» **Work item**: Beginning at the line with "Given: Show left chart as table view", please repeat each line exactly through the end of the records below, including that first line and the last, but no pictures.

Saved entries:
______

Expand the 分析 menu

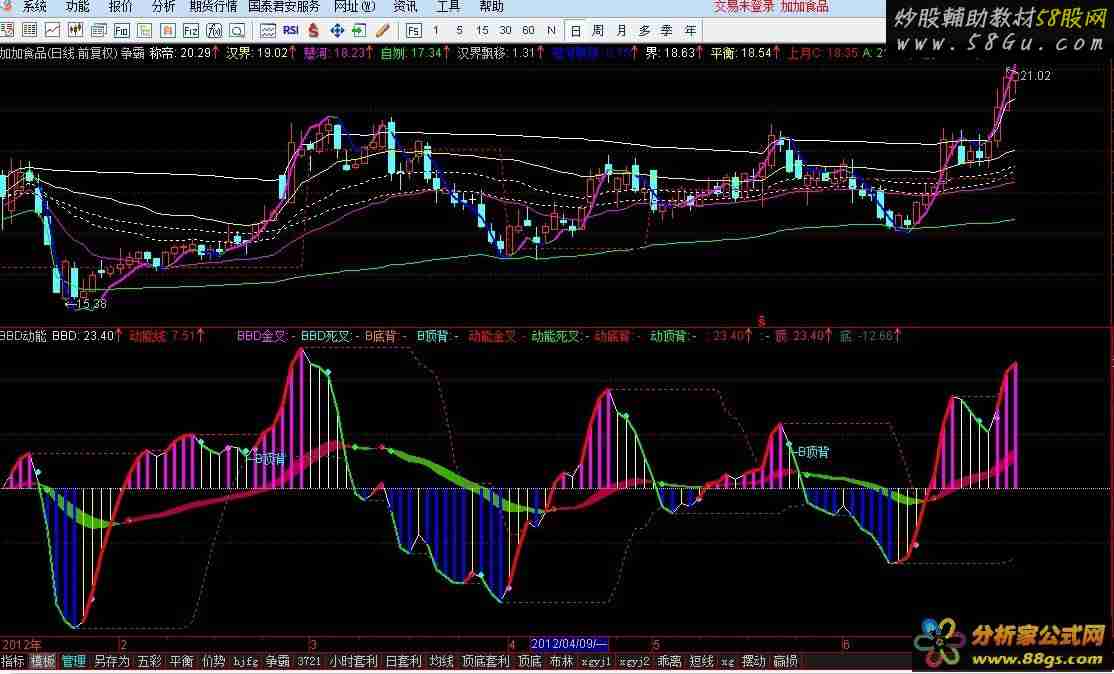pos(163,6)
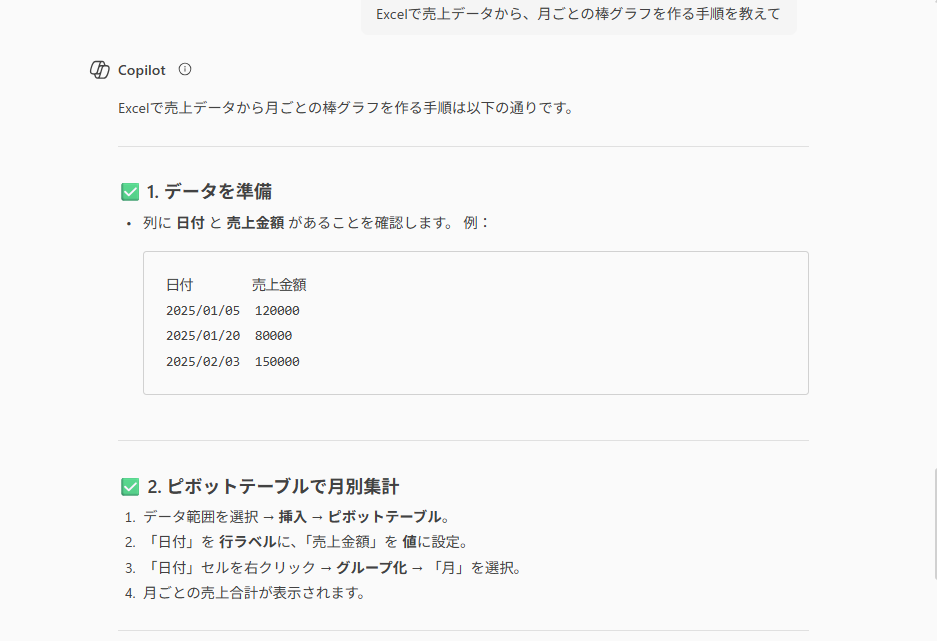Click the 日付 column header in sample

point(179,285)
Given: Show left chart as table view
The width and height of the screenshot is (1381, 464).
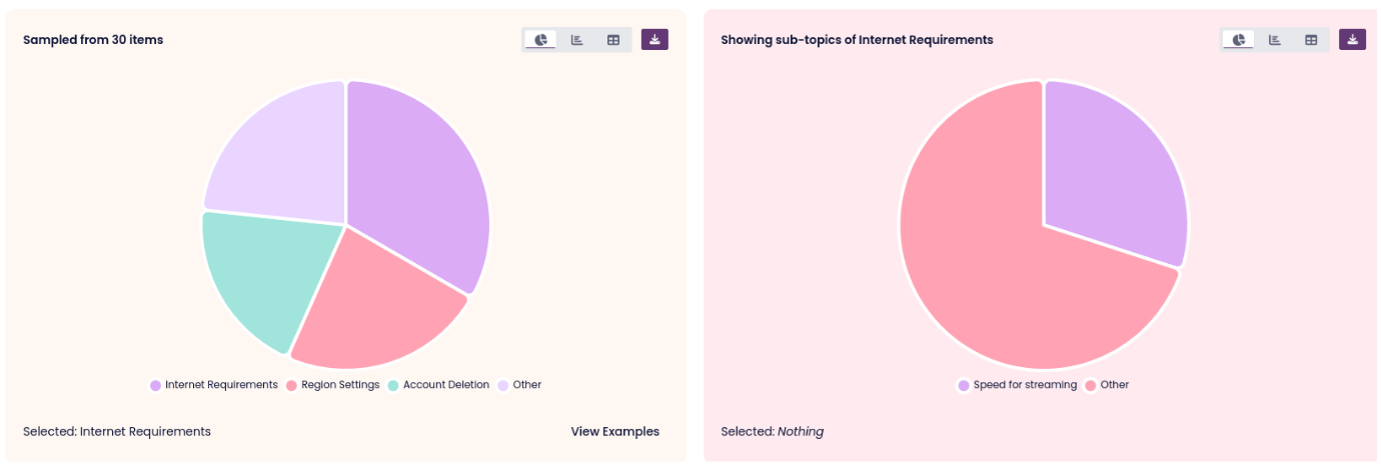Looking at the screenshot, I should (x=613, y=40).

______

» **Response to the exercise**:
Given: Show left chart as table view
The width and height of the screenshot is (1381, 464).
Looking at the screenshot, I should (x=613, y=40).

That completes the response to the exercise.